Cavendish’s run-in with the TV moto, and subsequent UCI penalty, came a day after his Astana teammate Davide Ballerini was fined for stopping to watch the Manx Missile’s 35th stage win on a big screen

Tour de France record-breaker Mark Cavendish has accused a Tour de France TV motorbike rider of interfering with his chase back to the peloton following a mechanical during stage six of the race to Dijon, a prolonged and controversial return to the bunch that ultimately saw the Astana sprinter fined for drafting behind his team car.

Fresh from his history-making 35th Tour stage win the day before in Saint-Vulbas, Cavendish suffered an untimely mechanical problem, which he later revealed was a shipped chain that wrapped around his bottom bracket, with 80km to go during Thursday’s sixth stage to Dijon, just as the race began to split to pieces in the crosswinds.

As the 39-year-old made his way back to the bunch through the convoy of team vehicles, he was later seen remonstrating with the motorbike-riding race commissaires, who appeared to be ticking off the Astana rider for slipstreaming behind his own team car for an overly prolonged period.
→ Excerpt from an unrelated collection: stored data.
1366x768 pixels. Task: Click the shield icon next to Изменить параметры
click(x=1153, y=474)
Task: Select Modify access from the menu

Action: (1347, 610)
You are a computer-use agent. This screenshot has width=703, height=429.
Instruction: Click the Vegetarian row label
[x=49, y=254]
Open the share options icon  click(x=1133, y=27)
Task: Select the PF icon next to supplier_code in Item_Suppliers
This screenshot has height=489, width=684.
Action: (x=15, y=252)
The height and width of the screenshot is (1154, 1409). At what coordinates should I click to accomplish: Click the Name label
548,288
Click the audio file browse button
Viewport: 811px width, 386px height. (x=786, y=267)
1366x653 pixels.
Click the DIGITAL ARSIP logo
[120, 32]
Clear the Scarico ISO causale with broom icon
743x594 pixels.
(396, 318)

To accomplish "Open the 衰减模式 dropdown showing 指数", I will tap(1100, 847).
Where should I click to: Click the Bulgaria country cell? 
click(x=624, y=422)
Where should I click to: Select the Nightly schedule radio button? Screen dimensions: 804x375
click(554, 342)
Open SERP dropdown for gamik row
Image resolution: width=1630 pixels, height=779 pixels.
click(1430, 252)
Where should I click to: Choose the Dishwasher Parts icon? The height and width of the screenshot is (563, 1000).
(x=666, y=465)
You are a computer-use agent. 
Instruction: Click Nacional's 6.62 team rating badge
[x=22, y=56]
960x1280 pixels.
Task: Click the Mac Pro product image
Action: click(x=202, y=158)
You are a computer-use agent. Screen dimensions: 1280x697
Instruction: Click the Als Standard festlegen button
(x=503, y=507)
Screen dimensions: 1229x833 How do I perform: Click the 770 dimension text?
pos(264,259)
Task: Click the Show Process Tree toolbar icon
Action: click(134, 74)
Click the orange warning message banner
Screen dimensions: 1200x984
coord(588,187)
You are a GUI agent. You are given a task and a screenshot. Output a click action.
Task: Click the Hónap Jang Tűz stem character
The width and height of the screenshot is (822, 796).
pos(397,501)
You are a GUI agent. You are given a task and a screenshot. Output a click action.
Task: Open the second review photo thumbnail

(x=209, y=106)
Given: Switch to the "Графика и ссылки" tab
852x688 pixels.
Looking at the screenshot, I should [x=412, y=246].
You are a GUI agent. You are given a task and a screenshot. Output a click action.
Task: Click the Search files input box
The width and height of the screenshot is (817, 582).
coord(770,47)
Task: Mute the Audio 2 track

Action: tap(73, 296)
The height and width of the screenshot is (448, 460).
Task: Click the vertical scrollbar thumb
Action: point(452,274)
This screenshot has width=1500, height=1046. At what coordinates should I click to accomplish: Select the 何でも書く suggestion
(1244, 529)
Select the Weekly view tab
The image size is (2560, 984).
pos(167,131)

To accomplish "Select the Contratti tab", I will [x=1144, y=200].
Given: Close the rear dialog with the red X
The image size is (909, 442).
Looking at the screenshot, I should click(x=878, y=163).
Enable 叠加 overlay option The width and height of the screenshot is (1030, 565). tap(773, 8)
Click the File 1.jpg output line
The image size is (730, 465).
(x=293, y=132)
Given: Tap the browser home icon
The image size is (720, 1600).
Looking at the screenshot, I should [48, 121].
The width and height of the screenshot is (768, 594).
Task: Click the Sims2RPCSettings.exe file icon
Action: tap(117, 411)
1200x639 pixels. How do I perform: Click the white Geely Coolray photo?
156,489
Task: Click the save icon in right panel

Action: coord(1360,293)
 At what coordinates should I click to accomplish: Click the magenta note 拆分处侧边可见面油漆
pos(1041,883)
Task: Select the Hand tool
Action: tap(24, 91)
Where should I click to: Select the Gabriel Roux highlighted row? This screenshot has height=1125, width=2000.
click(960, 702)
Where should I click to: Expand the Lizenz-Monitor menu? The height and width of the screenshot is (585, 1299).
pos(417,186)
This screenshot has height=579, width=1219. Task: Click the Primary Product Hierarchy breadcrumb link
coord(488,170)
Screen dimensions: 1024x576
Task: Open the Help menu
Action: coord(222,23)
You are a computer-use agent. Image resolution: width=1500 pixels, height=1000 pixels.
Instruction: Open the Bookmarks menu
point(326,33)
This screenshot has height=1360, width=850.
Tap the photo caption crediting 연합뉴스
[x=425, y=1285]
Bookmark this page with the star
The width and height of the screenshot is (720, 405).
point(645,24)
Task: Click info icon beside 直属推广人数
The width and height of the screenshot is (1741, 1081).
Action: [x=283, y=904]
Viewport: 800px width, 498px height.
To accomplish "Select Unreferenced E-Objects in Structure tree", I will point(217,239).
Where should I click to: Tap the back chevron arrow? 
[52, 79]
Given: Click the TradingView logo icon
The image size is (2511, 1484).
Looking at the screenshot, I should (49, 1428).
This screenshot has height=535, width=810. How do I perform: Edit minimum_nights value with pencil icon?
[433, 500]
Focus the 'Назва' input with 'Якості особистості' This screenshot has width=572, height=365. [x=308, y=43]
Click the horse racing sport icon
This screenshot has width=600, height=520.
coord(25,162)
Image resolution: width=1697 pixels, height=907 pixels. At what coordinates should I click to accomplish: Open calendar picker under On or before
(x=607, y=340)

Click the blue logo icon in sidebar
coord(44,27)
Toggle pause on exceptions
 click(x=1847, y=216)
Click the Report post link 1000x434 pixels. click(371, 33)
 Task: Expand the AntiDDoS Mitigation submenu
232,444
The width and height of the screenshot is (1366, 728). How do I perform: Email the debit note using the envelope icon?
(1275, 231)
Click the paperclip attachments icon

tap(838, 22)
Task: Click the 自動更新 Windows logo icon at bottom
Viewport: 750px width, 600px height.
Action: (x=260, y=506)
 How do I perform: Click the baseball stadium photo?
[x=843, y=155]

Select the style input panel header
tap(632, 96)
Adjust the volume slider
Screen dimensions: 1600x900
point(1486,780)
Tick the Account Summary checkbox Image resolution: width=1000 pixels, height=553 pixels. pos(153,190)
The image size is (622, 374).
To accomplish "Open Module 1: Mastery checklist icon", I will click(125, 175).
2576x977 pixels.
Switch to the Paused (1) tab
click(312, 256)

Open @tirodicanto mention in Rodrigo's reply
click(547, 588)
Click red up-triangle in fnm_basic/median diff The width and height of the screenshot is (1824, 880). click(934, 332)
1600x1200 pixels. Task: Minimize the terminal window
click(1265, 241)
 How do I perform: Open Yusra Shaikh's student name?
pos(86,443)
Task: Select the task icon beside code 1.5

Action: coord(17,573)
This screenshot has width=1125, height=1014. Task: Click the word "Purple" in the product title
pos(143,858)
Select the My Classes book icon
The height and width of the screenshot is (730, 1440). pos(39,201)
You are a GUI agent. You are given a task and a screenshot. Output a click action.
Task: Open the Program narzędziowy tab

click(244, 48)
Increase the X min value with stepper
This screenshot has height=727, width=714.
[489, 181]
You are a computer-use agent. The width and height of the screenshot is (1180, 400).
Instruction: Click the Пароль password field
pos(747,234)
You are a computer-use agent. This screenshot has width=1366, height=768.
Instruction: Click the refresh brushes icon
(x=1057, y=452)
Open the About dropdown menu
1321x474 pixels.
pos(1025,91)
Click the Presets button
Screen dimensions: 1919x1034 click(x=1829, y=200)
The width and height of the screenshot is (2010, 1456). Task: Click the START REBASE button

(While the Tour’s officials tend to turn a blind eye to riders drafting behind vehicles in the wake of a mechanical problem, too long a stay glued to your team’s rear bumper – especially when the race is fracturing at the front – can lead to a warning or worse from the race’s eagle-eyed referees.)

> “The Tour de France is bigger than cycling. And we’ve done it”: Record-breaker Mark Cavendish’s greatest ever Tour de France stage wins

A few kilometres later, a clearly irritated Cavendish was captured berating and gesticulating towards the TV camera crew and motorbike pilot, before eventually making his way back to the peloton (only after a chat with, and brief tow behind the race official’s car), eventually finishing 19th in the sprint in Dijon.

After the stage, Cavendish explained to Peacock his seemingly irked response to the close attentions of the TV motorbike, blaming its rider for interfering with his chase, for what he says was the second time this Tour so far.

“I had a mechanical problem – my chain wrapped and locked under my bottom bracket,” the 35-time Tour stage winner told reporters.

“I started to panic when the TV camera – it’s the second time this particular camera’s done it – he goes in the middle of the road and stops the convoy coming. That creates… you’re out the back.

“A TV camera is there to capture images and not to influence the race, and it’s the second time this motorbike’s done it. That’s when you start to panic when an outside control is influencing the race. It’s something you can’t prepare for.”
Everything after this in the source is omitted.